JAMES ISLAND, S.C. (WCIV) -- While he may wear his green blazer, Eugene Platt says he is not defined by the Green Party.
"Politics is not the totality of my life," he said. "As much as anything, I'm a poet and hope I haven't written my last poem of my life."
The 74-year-old James Island man says he lives by his faith and family.
"I'm in church every Sunday. That's important to me," he said."My faith informs my understanding of the Gospels which is not perfect, but it informs my political positions."
He remains devoted to his late wife Mary. She passed away of breast cancer in 2003 and for the last 10 years, he makes his pilgrimage to buy stamps for the fight.
As for the campaign trail, he has not come out swinging.
"I don't have a highly polished campaign like any of the corporate candidates," Platt said.
What he does see, however, is a chance to shake things up a bit.

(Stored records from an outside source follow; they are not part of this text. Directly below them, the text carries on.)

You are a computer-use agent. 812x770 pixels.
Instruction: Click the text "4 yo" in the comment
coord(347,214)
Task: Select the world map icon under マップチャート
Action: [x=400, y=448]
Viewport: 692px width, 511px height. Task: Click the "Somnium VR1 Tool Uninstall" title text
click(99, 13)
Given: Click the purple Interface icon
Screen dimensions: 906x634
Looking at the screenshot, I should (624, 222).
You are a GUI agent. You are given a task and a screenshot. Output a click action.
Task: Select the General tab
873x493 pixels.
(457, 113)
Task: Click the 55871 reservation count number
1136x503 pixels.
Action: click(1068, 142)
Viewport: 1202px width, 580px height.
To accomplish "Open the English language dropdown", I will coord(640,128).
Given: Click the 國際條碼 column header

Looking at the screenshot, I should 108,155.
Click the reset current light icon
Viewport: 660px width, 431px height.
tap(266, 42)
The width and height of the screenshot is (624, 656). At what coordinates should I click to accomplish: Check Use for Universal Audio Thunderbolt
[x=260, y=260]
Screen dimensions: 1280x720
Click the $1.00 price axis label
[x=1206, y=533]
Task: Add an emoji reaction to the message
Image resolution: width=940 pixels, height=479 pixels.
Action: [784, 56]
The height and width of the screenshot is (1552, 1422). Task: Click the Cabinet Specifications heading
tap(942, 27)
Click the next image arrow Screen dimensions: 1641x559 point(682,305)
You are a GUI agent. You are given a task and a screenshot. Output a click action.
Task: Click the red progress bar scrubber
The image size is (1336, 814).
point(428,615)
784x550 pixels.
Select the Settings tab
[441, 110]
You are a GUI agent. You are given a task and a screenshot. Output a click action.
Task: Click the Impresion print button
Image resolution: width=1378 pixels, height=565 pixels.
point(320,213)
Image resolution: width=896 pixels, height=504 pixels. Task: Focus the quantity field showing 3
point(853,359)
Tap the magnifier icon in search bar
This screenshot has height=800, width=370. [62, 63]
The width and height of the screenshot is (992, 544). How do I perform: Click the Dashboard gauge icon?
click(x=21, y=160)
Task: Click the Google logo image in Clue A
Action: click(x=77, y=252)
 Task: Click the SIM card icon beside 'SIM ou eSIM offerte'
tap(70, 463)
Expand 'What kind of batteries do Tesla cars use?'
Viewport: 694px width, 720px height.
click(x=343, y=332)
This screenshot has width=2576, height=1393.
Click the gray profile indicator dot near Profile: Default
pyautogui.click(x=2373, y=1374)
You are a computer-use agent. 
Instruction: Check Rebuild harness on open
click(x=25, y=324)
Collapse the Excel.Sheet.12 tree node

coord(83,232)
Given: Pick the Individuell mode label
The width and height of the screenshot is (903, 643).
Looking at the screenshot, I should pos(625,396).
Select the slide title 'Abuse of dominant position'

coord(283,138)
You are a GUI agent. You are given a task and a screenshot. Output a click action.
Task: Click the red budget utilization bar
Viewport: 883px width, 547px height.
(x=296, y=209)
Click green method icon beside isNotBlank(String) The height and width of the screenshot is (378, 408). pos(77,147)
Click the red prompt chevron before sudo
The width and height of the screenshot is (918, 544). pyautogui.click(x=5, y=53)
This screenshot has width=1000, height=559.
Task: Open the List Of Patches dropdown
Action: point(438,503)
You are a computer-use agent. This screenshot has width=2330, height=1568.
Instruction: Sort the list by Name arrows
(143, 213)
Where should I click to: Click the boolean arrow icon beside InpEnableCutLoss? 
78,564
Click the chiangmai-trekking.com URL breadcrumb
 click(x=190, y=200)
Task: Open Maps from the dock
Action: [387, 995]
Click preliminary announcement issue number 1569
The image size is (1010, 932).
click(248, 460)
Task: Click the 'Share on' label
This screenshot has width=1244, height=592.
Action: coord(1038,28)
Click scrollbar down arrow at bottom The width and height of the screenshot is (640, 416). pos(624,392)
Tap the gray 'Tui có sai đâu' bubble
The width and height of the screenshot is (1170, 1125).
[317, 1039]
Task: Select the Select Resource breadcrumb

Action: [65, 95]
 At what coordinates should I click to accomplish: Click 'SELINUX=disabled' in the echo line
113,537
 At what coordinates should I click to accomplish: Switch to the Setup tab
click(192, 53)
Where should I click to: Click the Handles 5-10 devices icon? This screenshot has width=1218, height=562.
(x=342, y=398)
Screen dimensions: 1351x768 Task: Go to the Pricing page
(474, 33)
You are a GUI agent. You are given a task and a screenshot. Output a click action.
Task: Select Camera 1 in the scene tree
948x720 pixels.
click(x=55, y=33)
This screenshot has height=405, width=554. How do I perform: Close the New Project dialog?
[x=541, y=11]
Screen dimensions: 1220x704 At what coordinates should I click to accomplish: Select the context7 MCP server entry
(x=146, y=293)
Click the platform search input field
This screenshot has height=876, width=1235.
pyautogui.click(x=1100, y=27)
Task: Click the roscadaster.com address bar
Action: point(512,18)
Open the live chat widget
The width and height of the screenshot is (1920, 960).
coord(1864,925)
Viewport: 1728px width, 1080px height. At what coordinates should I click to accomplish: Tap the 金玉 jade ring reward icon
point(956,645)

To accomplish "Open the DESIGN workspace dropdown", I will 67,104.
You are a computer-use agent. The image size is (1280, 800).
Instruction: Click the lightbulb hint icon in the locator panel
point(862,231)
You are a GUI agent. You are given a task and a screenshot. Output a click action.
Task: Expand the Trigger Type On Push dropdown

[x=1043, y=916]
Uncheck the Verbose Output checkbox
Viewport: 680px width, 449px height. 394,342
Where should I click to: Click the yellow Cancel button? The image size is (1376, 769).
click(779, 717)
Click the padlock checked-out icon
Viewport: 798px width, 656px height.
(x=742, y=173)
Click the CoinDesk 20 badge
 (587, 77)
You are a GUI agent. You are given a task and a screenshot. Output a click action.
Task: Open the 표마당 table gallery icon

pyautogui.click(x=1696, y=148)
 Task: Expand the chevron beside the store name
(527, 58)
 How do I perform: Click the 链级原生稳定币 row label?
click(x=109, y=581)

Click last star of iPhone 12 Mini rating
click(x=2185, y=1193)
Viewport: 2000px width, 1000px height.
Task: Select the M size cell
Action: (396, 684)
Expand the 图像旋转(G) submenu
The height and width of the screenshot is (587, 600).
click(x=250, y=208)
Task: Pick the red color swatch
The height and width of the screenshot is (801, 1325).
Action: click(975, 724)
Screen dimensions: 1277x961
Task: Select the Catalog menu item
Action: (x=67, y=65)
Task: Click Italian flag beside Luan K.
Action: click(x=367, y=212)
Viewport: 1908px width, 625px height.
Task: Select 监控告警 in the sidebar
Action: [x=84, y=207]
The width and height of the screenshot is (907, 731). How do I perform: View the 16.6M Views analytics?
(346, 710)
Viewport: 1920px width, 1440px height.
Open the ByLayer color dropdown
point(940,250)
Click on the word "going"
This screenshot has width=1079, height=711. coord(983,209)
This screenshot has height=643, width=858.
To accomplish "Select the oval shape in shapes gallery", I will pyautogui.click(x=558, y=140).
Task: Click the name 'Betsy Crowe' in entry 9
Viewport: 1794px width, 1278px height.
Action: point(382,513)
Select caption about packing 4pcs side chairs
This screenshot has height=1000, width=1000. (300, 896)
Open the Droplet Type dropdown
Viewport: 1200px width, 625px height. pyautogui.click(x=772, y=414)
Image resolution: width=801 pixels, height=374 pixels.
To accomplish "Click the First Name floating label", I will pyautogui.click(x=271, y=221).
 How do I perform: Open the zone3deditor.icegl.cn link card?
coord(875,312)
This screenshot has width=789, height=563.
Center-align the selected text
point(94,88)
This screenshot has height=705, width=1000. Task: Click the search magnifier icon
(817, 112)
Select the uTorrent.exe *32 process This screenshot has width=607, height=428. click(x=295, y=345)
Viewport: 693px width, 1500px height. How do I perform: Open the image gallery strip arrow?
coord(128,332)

"The Republican Party seems to have very conservative credentials and sometimes it seems the Democratic Party is trying to out-conservative them," he said.
Platt says he's progressive and offers a fresh voice. He says voters have the choice to shake things up a bit by giving him their vote. He says that will signal to Washington that the people are ready for a change.
"To send even a few greens or third party candidate's independence would shake things up," he said.
Platt says Tuesday cannot come soon enough.
"It's been somewhat stressful. I enjoy it, but I will be somewhat relieved when it's over, and can go on with writing new poems."
While he may be the underdog, he is still optimistic.
"I think more and more people realize that nothing in Washington will change until we stop sending only Republicans and Democrats to Washington," Platt said.
He will be at the Charleston farmers market on Saturday greeting people.